I found Fight Night: Round 4 to be a more difficult game than its predecessors, if only because of the faster pace and the new controls. If you're playing through Legacy Mode, you'll find many of your early rivals can be overpowered with an unstoppable flurry of jabs and hooks (which, oddly enough, is rarely reciprocated by your opponent). However, once you make enough progress from the initial "Bum" ranking, you'll soon learn that a purely offensive strategy won't fly you all the way to "Greatest of All Time." Counter-punches are far tougher to earn in this game than they are in any of the previous installments in the series. When you land one, you'll feel like you've earned it. However, your opponent is usually very good at opening a window in your defense (and then sending a fist flying through that window). It's sometimes frustrating, but you could consider the punishment a case of tough love.

If you've played any of the previous Fight Night games, forget nearly everything you know. Round 4 brings its own slate of new mechanics. You'd better re-educate yourself if you want to have your glove held up at the end of the match. Regardless of what you know or if you know anything at all, Round 4 will take a while to get into.

Round 4 shares in the series' replay value -- that's a good thing, because 2004, Round 2, and Round 3 were very addictive. Regardless of what else you're playing, you'll always feel tempted to step back into the ring and punch someone's face into a bloody, swollen mess.

Game Mechanics:

Those of you who stubbornly clung to your face buttons in previous Fight Night games will be forced to try something new, as button presses have been almost completely eliminated from the core of Fight Night: Round 4's control scheme. The developers have worked hard on the trademarked Total Punch Control, and you'll use it whether you want to or not. Stop whining, button-mashers -- it's for your own good.

Most of the functions that are not assigned to the Right Analog Stick have not changed in Round 4. You'll clinch with (Y), block with the Right Trigger, lean with the Left Trigger, and attempt to land an illegal blow with (B). I'll go on record here -- you cannot bite ears in this game. However, you can butt heads and punch crotches. Everything else that is punch-related is assigned to the Right Analog Stick; different kinds of flicks and half-circles will allow your boxer to jab, hook, uppercut, and haymaker his way to victory.

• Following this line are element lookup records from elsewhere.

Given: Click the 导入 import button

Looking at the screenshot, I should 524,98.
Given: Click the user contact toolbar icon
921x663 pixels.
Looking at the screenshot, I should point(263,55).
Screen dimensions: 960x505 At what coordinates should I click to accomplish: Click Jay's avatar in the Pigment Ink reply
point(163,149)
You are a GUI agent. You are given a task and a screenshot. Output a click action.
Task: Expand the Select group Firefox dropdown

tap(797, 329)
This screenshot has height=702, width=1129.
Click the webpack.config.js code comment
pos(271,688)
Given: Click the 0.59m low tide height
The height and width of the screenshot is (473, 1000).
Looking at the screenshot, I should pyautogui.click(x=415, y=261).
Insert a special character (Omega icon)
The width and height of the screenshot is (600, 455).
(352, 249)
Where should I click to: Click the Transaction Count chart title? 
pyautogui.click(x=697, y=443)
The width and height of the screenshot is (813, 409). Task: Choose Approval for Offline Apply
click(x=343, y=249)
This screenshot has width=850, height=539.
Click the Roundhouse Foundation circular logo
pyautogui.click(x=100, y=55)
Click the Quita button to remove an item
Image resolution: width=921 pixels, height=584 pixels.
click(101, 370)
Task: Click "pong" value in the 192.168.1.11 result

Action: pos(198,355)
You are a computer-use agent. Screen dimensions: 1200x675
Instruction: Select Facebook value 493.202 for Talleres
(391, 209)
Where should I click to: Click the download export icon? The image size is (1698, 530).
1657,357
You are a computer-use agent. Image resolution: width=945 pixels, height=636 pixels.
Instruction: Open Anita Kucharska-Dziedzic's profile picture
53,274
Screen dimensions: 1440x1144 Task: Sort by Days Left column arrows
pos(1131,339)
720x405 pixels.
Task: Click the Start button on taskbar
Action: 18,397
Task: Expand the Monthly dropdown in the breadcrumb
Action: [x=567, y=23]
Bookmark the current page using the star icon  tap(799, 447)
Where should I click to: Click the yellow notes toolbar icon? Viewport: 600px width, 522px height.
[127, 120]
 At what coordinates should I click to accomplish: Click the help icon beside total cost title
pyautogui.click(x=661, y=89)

Veterans can also use the Classic Punch Control, although I found it very lacking. In earlier games, I remember inputting quick Z-motions on the Right Analog Stick to throw haymaker after haymaker. It doesn't seem to translate well in Round 4. Even though it's not too easy to pick up, the New Total Punch Control rewards those who practice with it.

One welcome addition to the Fight Night formula is the new Corner Game. In previous installments, you could play as the cutman between rounds. The cutman's job was to heal your boxer's wounds, and you helped him carry out his job by participating in analog stick-based mini-games. This has been replaced by a much more interesting (albeit less immersive) recovery system. In each round, the game judges how well you fight. It awards you points that you can use between rounds. How you use these points is up to you, but you'll always have an easy time deciding whether you need some damage repair or more stamina.

I didn't enjoy Fight Night: Round 4 as much as Round 2, but I liked it more than Round 3. The New Total Punch Control isn't as smooth as it could be and the Legacy Mode has a few kinks, but the great online play and killer presentation should have pugilism enthusiasts cheering.